> **TASK DATA**

○ ○ ○

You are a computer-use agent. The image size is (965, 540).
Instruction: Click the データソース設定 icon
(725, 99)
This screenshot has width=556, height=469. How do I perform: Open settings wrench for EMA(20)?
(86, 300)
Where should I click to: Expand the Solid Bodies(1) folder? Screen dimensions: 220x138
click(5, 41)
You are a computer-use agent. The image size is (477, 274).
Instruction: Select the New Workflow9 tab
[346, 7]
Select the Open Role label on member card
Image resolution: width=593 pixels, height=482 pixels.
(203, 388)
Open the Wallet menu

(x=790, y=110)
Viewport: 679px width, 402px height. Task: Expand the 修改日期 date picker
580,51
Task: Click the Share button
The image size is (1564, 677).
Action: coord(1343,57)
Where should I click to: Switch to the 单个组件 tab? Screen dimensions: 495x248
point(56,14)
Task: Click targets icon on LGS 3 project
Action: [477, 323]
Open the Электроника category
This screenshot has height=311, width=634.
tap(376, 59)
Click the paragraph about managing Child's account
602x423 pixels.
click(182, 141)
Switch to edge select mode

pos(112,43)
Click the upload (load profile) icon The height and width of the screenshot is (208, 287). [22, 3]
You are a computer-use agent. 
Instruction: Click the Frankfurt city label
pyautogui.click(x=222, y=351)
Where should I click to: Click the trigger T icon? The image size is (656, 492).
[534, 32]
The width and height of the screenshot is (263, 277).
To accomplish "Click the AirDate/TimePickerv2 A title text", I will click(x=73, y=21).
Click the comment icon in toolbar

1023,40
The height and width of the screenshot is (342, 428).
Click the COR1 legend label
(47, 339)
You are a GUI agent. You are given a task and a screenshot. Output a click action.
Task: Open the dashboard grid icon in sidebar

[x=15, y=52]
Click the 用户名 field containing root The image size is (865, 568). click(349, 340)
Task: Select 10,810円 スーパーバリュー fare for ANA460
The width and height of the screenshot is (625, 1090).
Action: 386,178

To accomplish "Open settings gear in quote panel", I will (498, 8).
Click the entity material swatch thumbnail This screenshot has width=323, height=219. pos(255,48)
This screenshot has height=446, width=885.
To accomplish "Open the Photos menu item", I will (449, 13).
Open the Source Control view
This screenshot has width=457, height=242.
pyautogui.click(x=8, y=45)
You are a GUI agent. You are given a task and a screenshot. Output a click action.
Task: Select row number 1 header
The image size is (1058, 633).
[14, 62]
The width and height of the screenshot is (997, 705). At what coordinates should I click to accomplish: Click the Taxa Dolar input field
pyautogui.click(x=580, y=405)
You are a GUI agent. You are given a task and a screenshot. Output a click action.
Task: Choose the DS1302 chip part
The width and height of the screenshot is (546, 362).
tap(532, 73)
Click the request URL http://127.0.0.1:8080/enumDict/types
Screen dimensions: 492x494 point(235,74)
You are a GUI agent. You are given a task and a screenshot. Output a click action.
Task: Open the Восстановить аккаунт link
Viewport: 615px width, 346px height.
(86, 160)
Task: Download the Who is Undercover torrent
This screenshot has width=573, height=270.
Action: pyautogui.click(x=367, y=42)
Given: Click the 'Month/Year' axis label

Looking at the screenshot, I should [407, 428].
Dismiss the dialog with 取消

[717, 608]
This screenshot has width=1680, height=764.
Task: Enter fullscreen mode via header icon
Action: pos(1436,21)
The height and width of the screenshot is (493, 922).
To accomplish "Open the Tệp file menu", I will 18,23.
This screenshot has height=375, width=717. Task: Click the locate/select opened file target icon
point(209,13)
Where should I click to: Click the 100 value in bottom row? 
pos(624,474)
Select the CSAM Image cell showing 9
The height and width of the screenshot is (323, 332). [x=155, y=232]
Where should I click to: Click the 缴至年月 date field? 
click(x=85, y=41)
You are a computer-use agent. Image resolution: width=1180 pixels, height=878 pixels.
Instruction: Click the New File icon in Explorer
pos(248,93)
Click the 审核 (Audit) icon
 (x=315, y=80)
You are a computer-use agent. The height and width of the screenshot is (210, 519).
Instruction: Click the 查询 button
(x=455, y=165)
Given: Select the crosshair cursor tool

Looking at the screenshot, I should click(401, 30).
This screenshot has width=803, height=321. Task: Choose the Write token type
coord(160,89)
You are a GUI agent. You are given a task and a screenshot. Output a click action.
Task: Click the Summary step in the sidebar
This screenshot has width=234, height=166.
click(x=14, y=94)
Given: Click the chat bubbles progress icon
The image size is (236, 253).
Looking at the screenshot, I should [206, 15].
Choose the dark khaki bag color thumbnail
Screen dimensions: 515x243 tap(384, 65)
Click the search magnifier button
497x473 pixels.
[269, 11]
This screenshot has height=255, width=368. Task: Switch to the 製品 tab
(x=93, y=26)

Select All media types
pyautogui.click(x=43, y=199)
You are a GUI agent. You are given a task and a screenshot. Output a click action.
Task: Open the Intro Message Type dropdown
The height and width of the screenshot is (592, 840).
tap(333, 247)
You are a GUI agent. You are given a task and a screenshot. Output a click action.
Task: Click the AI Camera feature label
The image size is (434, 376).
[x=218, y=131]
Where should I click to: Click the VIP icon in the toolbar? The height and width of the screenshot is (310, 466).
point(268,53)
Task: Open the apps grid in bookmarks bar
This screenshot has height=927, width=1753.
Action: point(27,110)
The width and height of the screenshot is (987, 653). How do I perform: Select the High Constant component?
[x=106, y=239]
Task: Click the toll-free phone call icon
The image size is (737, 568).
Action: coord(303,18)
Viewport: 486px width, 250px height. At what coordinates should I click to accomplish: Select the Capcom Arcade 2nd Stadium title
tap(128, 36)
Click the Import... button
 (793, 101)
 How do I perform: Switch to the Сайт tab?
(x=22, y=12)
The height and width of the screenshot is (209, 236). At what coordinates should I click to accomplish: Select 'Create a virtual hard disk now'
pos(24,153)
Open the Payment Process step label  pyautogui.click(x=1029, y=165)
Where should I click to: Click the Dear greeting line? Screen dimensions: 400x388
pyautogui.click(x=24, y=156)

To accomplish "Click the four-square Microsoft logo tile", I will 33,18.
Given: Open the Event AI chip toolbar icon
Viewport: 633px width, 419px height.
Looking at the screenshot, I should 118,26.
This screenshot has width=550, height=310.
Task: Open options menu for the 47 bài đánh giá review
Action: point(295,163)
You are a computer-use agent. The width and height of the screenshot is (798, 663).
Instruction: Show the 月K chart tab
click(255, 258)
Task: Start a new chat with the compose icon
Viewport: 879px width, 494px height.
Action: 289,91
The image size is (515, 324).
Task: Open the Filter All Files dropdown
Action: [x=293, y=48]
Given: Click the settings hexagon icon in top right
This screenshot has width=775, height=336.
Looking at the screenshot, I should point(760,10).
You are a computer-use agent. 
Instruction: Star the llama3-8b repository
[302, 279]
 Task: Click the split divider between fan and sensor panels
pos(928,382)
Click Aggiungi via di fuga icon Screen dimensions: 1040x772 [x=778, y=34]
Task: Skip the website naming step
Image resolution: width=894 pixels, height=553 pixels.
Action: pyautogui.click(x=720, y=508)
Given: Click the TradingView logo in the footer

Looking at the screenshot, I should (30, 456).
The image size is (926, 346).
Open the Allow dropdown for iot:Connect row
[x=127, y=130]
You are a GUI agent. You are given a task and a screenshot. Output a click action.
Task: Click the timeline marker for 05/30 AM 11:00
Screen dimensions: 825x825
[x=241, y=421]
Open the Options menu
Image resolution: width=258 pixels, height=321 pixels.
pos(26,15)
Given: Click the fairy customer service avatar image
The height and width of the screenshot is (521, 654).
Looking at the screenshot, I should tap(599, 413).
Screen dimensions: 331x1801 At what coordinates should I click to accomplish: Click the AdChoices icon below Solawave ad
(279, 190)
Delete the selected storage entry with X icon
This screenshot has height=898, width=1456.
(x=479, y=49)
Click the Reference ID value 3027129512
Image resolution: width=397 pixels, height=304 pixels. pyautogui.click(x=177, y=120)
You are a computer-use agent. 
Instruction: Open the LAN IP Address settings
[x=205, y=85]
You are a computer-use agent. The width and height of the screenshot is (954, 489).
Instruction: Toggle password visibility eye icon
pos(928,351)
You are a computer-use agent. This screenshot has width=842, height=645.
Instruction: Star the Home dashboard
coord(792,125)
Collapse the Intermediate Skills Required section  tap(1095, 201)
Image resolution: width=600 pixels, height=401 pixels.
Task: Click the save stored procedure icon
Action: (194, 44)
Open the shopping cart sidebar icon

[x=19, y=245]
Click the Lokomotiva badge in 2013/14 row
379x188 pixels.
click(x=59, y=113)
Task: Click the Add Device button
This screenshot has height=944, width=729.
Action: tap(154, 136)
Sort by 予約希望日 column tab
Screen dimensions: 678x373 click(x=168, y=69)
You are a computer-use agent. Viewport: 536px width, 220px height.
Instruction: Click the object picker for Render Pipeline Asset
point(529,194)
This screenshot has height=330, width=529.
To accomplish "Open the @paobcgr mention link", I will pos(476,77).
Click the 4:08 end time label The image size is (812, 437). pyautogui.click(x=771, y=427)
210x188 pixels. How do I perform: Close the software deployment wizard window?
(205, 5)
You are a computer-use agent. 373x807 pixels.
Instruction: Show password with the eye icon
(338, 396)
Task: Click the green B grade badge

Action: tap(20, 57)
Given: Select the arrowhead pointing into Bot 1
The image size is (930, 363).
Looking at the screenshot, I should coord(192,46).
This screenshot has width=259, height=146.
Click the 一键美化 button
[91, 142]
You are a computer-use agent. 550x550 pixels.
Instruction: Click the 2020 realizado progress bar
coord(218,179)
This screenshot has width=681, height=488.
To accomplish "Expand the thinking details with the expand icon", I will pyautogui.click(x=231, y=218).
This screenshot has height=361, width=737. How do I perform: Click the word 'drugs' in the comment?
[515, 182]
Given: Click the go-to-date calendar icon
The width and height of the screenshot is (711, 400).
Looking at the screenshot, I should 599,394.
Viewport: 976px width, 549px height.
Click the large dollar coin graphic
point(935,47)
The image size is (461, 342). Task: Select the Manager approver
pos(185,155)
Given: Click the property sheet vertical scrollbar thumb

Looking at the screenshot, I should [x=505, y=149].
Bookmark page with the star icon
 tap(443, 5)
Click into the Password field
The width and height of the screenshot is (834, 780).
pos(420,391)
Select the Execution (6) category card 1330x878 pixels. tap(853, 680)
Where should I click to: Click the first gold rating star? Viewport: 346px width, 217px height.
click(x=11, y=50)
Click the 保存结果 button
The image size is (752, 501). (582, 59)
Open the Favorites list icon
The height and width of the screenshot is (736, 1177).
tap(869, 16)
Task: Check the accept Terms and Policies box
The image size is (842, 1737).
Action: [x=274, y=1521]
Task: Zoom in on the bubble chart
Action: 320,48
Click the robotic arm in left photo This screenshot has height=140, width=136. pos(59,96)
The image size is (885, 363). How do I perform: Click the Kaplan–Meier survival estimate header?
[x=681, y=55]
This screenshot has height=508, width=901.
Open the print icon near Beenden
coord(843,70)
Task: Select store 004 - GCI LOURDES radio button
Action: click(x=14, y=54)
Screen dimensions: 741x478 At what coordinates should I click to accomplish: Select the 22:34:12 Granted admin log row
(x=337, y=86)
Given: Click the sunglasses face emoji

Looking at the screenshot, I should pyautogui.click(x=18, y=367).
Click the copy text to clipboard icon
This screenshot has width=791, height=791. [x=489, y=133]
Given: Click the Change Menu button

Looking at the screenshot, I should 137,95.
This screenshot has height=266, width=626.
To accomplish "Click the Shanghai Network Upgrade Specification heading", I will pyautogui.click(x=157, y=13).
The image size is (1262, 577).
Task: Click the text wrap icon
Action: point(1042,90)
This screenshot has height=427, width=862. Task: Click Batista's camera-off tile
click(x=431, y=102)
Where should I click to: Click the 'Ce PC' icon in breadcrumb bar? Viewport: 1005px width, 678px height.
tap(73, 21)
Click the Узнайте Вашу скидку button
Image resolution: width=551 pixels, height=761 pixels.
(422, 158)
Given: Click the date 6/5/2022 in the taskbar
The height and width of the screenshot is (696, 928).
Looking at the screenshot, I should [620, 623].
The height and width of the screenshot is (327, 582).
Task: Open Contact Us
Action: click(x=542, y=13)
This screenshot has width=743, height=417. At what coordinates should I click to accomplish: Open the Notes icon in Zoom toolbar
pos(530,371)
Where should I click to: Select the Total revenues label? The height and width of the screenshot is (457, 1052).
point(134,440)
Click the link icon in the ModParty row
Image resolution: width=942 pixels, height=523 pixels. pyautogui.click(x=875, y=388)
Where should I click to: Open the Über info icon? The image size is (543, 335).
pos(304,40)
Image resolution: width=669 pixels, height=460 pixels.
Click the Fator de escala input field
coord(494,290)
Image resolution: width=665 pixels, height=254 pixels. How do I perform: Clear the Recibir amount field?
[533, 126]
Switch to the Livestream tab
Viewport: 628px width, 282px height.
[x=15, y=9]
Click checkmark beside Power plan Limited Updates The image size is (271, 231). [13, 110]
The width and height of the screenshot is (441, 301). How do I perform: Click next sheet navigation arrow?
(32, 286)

○ ○ ○

> **EXERCISE BRIEF**
Repeat exactly, and only, the lines from the line containing "Click the link icon in the ModParty row" through the last line of the records above, both included.

> **SOLUTION TO THIS TASK**
Click the link icon in the ModParty row
Image resolution: width=942 pixels, height=523 pixels. pyautogui.click(x=875, y=388)
Where should I click to: Open the Über info icon? The image size is (543, 335).
pos(304,40)
Image resolution: width=669 pixels, height=460 pixels.
Click the Fator de escala input field
coord(494,290)
Image resolution: width=665 pixels, height=254 pixels. How do I perform: Clear the Recibir amount field?
[533, 126]
Switch to the Livestream tab
Viewport: 628px width, 282px height.
[x=15, y=9]
Click checkmark beside Power plan Limited Updates The image size is (271, 231). [13, 110]
The width and height of the screenshot is (441, 301). How do I perform: Click next sheet navigation arrow?
(32, 286)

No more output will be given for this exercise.